Hampson说,在任何新的药物治疗开始使用之前,还有更多的工作需要做。(生物谷Bioon.com)
生物谷推荐原始出处:
British Journal of Cancer (2009) 101, 829–839. doi:10.1038/sj.bjc.6605208
Analogues of Y27632 increase gap junction communication and suppress the formation of transformed NIH3T3 colonies
L Hampson1, X T He1, A W Oliver1, J A Hadfield2, T Kemp2, J Butler2, A McGown2, H C Kitchener1 and I N Hampson1
1University of Manchester School of Cancer Studies and Imaging Science, Gynaecological Oncology Laboratories, St Mary's Hospital, Hathersage Road, Manchester M13 OJH, UK
2Centre for Molecular Drug Design, Kidscan Laboratories, Cockcroft Building, University of Salford, Manchester M5 4WT, UK
background: Constitutive activation of RhoA-dependent RhoA kinase (ROCK) signalling is known to promote cellular transformation and the ROCK inhibitor Y-27632 has the ability to suppress focus formation of RhoA transformed NIH3T3 cells.

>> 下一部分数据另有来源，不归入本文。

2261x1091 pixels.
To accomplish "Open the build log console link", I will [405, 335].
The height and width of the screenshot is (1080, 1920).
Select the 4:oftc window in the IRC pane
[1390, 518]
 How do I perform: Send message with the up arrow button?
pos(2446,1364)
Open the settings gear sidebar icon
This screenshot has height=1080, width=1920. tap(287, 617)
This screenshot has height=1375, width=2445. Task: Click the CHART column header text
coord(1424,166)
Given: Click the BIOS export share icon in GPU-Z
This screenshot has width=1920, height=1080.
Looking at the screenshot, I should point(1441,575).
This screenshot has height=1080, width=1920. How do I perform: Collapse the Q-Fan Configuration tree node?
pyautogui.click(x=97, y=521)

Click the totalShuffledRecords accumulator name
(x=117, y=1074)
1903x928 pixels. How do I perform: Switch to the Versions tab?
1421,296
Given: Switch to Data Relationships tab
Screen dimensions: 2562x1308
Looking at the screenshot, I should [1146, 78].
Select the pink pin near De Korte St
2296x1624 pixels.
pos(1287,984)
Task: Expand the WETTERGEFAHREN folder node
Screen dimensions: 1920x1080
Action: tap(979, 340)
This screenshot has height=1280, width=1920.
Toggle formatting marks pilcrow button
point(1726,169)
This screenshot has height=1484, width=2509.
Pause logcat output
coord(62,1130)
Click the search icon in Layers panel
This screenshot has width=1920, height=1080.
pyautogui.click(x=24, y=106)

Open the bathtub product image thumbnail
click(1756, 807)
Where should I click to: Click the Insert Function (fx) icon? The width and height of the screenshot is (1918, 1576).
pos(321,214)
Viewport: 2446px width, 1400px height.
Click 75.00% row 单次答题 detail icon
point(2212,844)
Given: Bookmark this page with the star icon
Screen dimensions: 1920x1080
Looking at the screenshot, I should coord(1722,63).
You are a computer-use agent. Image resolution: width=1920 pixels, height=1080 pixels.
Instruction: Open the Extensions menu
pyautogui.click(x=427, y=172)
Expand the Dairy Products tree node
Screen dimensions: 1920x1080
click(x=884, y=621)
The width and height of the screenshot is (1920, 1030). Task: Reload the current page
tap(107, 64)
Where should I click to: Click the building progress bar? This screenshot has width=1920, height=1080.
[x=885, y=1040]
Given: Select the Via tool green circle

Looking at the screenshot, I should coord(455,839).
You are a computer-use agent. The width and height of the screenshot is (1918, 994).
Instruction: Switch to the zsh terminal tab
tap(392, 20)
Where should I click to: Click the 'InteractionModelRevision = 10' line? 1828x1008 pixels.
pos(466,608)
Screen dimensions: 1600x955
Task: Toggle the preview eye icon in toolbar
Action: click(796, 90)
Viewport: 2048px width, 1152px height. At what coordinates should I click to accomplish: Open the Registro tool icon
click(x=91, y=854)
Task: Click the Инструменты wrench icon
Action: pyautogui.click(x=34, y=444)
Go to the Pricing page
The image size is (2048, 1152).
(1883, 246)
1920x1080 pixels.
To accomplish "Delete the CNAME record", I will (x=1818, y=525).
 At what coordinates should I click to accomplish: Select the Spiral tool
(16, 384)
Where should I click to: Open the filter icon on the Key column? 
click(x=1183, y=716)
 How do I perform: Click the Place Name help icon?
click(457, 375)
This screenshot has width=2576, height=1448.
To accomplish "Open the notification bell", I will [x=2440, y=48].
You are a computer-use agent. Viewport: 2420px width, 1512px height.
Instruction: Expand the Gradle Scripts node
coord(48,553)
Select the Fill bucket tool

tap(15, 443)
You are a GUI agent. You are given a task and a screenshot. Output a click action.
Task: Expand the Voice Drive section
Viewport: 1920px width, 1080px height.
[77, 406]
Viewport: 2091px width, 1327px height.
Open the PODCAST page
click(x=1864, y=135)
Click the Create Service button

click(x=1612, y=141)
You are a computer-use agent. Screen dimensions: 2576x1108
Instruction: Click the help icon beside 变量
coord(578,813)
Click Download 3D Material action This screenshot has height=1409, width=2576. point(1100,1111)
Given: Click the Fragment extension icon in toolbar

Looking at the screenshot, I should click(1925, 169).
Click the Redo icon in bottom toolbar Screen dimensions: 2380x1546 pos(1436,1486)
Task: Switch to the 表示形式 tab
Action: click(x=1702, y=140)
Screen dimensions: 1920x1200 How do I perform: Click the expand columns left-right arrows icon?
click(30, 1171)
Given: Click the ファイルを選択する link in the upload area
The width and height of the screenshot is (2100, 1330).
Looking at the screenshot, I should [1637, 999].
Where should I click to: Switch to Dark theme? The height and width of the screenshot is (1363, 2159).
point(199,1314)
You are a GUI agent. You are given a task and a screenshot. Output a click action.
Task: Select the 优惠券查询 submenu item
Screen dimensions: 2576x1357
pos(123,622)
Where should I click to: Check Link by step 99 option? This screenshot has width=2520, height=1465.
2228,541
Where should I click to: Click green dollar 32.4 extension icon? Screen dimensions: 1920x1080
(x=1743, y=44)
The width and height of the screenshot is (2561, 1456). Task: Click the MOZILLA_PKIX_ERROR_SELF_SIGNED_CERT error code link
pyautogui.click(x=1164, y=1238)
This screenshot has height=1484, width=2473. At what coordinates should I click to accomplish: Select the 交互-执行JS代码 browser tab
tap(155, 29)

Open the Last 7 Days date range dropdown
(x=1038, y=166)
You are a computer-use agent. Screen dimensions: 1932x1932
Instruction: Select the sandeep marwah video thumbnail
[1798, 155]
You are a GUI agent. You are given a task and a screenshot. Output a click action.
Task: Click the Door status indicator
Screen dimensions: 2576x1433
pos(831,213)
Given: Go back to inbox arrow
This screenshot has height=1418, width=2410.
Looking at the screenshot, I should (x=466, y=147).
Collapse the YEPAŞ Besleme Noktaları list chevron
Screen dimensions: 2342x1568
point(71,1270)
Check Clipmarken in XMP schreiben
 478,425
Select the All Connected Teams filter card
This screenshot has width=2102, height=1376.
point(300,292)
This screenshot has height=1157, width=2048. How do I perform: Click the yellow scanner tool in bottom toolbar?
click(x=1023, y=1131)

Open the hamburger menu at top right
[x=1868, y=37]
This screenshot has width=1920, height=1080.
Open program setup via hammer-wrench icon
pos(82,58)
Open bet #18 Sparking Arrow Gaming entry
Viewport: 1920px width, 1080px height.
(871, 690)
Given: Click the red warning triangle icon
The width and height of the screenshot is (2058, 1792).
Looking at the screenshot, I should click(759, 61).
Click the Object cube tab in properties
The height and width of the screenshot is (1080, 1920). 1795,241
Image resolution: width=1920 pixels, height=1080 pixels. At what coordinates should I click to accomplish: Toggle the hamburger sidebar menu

methods: Sixty-four novel structural analogues of Y27632 were synthesised and tested for their ability to persistently inhibit the transformation of NIH3T3 cells by Rho guanidine exchange factor 16 (ARHGEF16) or Ras. In vitro kinase inhibitor profiling, co-culture of transformed cells with non-transformed cells and a novel Lucifer yellow/PKH67 dye transfer method were used to investigate their mode of action.
results: Four Y27632 analogues inhibited transformed focus formation that persisted when the compound was withdrawn. No toxicity was observed against either transformed or non-transformed cells and the effect was dependent on co-culture of these two cell types. In vitro kinase inhibitor profiling indicated that these compounds had reduced activity against ROCK compared with Y27632, targeting instead Aurora A (AURKA), p38 (MAPK14) and Hgk (MAP4K4). Dye transfer analysis showed they increased gap junction intercellular communication (GJIC) between transformed and non-transformed cells.
conclusions: These data are the first to suggest that transient blockade of specific kinases can induce a persistent inhibition of non-contact inhibited transformed colony formation and can also remove pre-formed colonies. These effects could potentially be mediated by the observed increase in GJIC between transformed and non-transformed cells. Selection of kinase inhibitors with this property may thus provide a novel strategy for cancer chemoprevention.